Late last week it was obvious that the Coalition feared such a course of action. Media sources reported that members of the UK armed forces were being trained to drive fuel tankers in the event of a strike. UK Government minister Francis Maude has maintained that this is simply the government acting wisely to prevent a re-run of the previous unrest.
In the year 2000 UK fuel tanker drivers went on strike and chaos quickly descended. Panic buying of what fuel there was and stock piling of food quickly left supermarket shelves empty. Public transport also ground to a halt. That strike was short lived but one in 2012 may not be.
Already people are filling up at the pumps more than they would normally.
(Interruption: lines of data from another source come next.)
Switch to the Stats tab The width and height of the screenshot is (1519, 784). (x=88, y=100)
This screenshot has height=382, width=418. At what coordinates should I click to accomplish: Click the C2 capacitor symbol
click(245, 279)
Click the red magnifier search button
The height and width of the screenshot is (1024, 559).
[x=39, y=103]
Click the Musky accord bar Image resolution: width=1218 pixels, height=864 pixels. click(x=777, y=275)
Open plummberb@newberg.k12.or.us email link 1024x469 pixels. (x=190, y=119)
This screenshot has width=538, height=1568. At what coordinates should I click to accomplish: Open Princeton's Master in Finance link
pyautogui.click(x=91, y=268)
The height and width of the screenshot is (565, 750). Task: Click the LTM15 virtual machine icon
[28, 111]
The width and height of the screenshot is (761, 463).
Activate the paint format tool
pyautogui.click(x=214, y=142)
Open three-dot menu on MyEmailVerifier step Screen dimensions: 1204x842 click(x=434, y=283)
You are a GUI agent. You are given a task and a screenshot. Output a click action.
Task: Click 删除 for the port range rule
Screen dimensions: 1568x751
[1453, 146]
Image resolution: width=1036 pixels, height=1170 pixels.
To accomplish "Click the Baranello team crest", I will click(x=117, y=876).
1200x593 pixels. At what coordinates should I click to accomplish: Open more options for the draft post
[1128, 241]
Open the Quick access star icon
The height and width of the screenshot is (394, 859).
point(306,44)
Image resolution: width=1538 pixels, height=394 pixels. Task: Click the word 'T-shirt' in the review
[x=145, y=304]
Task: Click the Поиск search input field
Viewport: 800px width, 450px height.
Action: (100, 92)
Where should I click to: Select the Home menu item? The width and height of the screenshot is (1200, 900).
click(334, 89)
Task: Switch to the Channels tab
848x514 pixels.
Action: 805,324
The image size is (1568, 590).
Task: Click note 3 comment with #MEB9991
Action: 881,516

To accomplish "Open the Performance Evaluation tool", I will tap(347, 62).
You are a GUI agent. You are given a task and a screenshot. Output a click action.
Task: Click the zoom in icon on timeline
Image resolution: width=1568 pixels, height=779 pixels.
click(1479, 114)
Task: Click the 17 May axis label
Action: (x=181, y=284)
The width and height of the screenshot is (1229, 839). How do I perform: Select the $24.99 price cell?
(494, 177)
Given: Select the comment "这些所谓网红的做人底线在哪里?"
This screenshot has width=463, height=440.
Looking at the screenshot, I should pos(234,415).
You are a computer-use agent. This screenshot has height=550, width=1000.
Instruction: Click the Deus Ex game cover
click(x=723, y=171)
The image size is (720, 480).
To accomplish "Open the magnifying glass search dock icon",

Francis Maude made a final appeal to the drivers before their ballot. He said: "Widespread strike action affecting fuel supply at our supermarkets, garages and airports could cause disruption across the country. "The general public should not and must not suffer from this dispute and strike action is manifestly not the answer."
A spokesperson for the Unite Union told Sky News, "Contracts chop and change every three to five years, bringing with each change a fresh assault on working conditions. "They [oil companies] suck up the profits but are leaving a dangerous structural mess behind them." The union has called on employers to help set up minimum standards covering training, health and safety.
Unite represents 2,000 drivers who account for 90% of those supplying petrol to UK forecourts. The drivers who were balloted are from seven distributors - Wincanton, DHL, Hoyer, BP, J.W Suckling, Norbert Dentressangle and Turners. Two of the companies did not vote in favour of strike action."
In the past we have had to face UK Winter's of discontent but will 2012 prove to be our Summer of Discontent?